__TEXTO PROPORCIONADO__
==============================

# el uso del genitivo en alemán



## arceki

Buenos Días.
Estoy aprendiendo alemán, acabo de empezar, y tengo un duda con el 
genitivo. Ya sé que existe un post sobre genitvo pero está completamente en alemán y la verdad es que no entiendo nada de lo que pone. Así que ahi va mi pregunta.

Tiene sentido hablar de pronombre personal genitivo?, yo creo que no, pero ha salido esa duda, porque estoy con las declinaciones (Nom,Dat,Akk) .... 

Esta frase: Das Haus meines Vater ist blau. La casa de mi padre es azul.
¿Estaría bien contruida?.

Muchas Gracias por adelantado.


----------



## berndf

_Das Haus meines Vater*s* ist blau._

El genitivo de _Vater_ es _Vaters_.


----------



## arceki

Gracias por la aclaración. 
Y en cuanto a lo del pronombre personal en genitivo existiria?


----------



## Alemanita

Pronombre personal: aquí está el enlace al Wikipedia en alemán, mira el cuadro:http://de.wikipedia.org/wiki/Personalpronomen

Si no entiendes todo, en resumen: sí, existe en genitivo.
Además,dice:

Personalpronomina im Genitiv erinnern stark an Possessivpronomina, sollten jedoch nicht mit diesen verwechselt werden.

Traduzco: Los pronombres personales en genitivo se asemejan mucho a los pronombres posesivos, pero no deben ser confundidos con ellos.

¡Que te cunda!


----------



## arceki

Duda aclarada Alemanita.

==============================

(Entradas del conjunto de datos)
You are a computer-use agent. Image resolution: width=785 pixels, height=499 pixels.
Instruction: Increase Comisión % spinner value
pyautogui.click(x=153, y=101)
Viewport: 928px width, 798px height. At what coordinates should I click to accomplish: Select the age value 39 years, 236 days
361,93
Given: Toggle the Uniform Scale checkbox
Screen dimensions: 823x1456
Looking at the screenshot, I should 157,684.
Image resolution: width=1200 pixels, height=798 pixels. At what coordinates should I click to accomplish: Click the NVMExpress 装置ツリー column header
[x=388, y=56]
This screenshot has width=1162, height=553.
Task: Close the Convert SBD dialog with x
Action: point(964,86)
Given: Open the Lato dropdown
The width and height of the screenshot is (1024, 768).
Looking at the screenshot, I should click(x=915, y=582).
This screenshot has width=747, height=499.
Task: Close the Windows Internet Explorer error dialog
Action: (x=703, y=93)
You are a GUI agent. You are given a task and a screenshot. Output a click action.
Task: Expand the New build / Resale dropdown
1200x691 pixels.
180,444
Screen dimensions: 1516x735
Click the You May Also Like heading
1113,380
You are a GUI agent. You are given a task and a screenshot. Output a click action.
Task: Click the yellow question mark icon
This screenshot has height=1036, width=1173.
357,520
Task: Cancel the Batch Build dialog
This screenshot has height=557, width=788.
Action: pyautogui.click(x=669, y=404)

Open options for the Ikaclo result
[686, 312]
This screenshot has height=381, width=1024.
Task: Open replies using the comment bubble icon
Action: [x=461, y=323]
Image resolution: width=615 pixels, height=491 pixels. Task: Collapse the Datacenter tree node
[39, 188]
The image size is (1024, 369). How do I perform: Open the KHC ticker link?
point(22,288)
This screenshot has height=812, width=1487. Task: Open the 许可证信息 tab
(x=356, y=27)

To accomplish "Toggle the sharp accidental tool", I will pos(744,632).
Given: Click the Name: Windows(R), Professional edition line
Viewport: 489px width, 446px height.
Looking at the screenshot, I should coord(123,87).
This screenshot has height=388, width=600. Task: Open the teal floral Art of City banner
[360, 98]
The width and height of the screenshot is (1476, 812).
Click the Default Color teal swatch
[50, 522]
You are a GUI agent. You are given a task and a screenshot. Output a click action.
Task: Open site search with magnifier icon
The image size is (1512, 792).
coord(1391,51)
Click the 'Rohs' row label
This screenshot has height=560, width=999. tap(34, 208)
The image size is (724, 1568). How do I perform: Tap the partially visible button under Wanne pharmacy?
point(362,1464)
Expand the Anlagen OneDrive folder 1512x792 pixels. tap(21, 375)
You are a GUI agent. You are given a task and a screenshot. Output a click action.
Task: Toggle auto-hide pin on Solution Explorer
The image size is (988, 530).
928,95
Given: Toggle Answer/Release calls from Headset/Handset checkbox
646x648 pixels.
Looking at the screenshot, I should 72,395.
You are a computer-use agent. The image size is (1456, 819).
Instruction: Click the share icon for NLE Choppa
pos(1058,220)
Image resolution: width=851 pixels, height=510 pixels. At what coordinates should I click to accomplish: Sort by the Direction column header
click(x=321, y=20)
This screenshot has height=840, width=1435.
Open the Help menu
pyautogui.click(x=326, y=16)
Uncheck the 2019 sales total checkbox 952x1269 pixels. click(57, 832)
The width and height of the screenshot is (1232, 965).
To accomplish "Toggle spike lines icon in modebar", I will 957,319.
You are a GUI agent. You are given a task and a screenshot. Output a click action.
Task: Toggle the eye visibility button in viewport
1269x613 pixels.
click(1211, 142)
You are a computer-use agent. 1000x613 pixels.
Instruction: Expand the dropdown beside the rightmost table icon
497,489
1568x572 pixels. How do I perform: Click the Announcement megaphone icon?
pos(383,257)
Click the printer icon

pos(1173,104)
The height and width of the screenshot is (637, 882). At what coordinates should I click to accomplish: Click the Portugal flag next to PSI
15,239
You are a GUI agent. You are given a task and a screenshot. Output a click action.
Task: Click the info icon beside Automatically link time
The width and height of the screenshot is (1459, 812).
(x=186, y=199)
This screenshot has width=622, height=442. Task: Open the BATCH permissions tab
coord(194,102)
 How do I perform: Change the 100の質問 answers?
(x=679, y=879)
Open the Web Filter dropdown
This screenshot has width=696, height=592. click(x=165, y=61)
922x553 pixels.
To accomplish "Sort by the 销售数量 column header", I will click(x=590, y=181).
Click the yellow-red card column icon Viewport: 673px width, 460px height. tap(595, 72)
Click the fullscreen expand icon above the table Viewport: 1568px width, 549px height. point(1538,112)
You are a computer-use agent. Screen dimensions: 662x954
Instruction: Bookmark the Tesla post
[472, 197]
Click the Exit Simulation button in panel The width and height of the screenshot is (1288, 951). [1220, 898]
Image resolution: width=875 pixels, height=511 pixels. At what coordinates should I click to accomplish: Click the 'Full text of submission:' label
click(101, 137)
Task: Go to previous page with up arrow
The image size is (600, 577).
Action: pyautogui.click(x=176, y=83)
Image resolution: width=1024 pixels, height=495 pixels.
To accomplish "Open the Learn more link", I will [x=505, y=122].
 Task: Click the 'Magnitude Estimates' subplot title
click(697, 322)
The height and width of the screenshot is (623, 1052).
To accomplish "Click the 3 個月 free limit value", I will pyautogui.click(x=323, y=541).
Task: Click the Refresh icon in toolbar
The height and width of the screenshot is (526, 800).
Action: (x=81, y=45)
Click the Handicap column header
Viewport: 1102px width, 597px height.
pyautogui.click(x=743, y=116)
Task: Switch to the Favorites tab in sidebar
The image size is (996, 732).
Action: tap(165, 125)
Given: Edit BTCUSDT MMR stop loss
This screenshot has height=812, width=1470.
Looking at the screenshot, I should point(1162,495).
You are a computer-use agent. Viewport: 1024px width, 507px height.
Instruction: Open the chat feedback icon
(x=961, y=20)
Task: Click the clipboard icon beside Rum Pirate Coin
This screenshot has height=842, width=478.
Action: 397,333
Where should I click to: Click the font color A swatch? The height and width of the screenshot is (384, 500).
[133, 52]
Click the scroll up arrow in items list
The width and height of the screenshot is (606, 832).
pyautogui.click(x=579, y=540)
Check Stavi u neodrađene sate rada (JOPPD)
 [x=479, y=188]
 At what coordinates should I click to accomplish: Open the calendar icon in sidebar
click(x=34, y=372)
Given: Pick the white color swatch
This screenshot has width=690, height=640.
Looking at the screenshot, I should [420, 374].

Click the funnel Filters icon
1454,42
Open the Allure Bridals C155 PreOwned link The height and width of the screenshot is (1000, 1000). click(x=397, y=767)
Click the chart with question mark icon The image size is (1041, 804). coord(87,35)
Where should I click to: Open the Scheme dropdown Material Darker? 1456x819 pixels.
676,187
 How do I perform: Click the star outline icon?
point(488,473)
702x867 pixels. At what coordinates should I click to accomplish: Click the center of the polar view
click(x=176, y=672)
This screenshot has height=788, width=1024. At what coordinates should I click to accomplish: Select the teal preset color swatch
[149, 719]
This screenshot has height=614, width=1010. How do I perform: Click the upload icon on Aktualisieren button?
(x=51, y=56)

==============================

__TAREAS__
(1) Según el hilo sobre el genitivo en alemán, ¿cuál es la forma de genitivo de "Vater"?
(2) Transcribe el fragmento del hilo sobre el genitivo en alemán que empieza en las palabras "Estoy aprendiendo alemán, acabo" y termina tras "declinaciones (Nom,Dat,Akk) ....".

__RESPUESTAS POR TAREA__
(1) Vaters

(2)
Estoy aprendiendo alemán, acabo de empezar, y tengo un duda con el 
genitivo. Ya sé que existe un post sobre genitvo pero está completamente en alemán y la verdad es que no entiendo nada de lo que pone. Así que ahi va mi pregunta.

Tiene sentido hablar de pronombre personal genitivo?, yo creo que no, pero ha salido esa duda, porque estoy con las declinaciones (Nom,Dat,Akk) ....